Six of us sat down to lunch the other day. Three men and three women and suddenly talk of marriage came up and we realised that three of those in the group had been married twice and the other three not at all.
On average we’d each been married once. And another interesting statistic that I considered was that of those who had experienced marriage, 100 per cent had been convinced of the benefits and had continued to believe in marriage despite the overall unsuccessful experience they had.
Similarly, your financial planning clients seldom say they have bad experiences or do not value what you do. It is really those without experience who surveys find are not convinced of the merits of seeking financial advice.
So how do we educate them? How do we tell the greater public what it is that a financial planner does and how it can benefit them?
The AFA’s “make a plan” campaign is a great start. What is the point of financial planning and how can it make one better off is a great way to introduce the idea. But the media tarnishing financial planners also needs to be redressed.
It’s a big like the chicken and the egg. Do we need to sell the idea of a professional financial planner before the value of planning or should the value of planning come first. Or is there a way of presenting both in concert?
Do we need to attract people to advice slowly, in a bit by bit manner – first advising on super or insurance and then a savings plan?
Distribution has become so much easier for most products and services since the explosion of the internet – but the regulatory system makes it difficult for financial advice. Perhaps when someone cracks it a new era will emerge and this will affect pricing and the value chain and the landscape as we know it.
Everyone is trying to get out there the best that they can – through bank channels, super funds, fund manager websites but it’s not yet cutting through to the clients that everyone is missing.

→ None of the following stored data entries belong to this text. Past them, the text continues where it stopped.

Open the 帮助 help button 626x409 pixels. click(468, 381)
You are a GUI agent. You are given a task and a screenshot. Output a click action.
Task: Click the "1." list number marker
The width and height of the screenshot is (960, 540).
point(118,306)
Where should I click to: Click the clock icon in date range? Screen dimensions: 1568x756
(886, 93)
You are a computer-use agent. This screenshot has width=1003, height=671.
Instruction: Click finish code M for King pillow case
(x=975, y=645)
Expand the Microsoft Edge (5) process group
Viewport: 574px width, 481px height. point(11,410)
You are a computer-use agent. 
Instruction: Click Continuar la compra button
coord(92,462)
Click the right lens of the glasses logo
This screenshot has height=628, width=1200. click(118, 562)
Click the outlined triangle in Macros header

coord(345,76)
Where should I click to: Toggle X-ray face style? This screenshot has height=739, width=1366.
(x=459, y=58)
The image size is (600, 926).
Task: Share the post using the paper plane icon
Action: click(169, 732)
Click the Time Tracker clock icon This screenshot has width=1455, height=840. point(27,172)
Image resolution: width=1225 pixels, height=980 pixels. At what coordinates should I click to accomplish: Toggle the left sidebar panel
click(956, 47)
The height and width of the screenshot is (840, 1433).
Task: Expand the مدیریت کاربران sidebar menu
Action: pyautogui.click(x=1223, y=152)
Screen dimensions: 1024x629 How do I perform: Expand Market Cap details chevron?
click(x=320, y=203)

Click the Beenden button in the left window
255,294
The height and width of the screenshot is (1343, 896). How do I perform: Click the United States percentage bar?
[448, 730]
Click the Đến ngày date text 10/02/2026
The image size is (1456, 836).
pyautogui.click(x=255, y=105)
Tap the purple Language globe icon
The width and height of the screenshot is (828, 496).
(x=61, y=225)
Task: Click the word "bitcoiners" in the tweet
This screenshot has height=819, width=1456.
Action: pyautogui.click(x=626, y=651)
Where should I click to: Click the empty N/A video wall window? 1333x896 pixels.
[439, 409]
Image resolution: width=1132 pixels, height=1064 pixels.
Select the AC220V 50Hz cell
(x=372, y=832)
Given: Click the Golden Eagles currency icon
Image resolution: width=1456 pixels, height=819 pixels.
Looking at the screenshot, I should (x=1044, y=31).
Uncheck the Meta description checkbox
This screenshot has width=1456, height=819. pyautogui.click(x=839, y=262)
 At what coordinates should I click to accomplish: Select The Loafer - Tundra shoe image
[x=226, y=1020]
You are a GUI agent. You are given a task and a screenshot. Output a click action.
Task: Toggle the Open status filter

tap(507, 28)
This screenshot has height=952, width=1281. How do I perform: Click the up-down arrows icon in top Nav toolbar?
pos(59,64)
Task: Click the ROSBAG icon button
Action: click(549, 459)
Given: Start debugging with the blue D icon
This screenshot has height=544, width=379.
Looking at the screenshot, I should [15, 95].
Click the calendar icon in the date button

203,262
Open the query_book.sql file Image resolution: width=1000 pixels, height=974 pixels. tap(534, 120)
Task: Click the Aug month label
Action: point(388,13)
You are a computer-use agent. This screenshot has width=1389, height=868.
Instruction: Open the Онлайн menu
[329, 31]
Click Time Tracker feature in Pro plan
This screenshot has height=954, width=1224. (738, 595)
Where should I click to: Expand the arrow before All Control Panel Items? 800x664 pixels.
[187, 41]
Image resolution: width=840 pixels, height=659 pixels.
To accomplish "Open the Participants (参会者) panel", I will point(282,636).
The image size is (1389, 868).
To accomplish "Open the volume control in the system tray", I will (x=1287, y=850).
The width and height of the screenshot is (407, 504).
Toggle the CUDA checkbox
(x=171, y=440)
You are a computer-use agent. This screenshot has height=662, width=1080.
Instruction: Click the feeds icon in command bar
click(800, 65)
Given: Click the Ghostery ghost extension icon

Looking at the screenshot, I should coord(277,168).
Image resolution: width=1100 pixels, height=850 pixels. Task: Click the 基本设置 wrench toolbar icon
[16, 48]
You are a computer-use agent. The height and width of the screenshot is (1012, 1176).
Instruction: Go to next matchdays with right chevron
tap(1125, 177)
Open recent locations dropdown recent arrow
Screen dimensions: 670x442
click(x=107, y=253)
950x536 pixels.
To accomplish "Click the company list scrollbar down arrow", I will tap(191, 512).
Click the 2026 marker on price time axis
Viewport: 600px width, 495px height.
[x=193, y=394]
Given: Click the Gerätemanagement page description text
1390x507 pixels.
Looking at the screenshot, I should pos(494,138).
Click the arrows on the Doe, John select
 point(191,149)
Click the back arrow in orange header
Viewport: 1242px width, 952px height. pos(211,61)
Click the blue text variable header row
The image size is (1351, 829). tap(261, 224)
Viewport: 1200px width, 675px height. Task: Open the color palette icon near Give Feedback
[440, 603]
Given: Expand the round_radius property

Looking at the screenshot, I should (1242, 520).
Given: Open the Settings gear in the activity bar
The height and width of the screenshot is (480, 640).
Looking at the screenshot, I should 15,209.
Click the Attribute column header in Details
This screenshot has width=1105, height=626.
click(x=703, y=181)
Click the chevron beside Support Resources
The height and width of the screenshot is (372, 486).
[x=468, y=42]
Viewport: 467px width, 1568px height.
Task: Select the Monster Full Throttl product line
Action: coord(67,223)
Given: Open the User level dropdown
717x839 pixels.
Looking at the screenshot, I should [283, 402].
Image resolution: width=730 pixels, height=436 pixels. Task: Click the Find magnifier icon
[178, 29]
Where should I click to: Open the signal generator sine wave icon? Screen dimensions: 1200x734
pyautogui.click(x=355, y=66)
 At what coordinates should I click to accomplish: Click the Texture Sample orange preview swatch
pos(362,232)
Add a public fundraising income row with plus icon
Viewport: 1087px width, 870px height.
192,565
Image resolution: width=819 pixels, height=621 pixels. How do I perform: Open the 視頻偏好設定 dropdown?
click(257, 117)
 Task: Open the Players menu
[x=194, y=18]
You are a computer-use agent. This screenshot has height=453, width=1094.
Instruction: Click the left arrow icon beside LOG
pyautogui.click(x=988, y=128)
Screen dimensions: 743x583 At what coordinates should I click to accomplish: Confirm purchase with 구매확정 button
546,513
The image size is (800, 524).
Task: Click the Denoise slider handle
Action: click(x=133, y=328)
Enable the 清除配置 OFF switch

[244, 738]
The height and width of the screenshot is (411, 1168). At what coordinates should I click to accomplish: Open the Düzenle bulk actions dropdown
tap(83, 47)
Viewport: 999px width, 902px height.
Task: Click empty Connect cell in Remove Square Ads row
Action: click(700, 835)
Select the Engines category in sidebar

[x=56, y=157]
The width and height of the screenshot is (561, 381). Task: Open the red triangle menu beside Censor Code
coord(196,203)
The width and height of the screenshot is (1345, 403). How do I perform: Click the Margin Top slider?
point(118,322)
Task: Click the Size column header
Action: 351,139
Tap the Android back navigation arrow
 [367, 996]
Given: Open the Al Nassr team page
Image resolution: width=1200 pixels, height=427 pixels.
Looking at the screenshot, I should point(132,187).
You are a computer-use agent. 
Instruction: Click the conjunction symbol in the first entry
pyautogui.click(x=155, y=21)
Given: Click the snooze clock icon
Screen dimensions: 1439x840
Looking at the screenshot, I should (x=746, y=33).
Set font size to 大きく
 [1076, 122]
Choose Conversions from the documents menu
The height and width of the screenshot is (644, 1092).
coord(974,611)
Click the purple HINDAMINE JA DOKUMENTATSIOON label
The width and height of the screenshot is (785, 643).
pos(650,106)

Can a government agency help, will an experience website do it – Red Balloon offering financial planning services for a family? Or perhaps ebay – what would the highest bidder pay for financial advice?
It’s a new world and we’re still working on how best to operate within our new parameters.
But it’s first mover who will win the greatest advantage – any ideas you can share?
According to research by CoreData/brandmanagement commissioned by the AFA in July it was found that financial advisers are highly trusted by the advised, coming in third behind doctors and dentists, although the unadvised awarded a much lower trust rating of 4.5.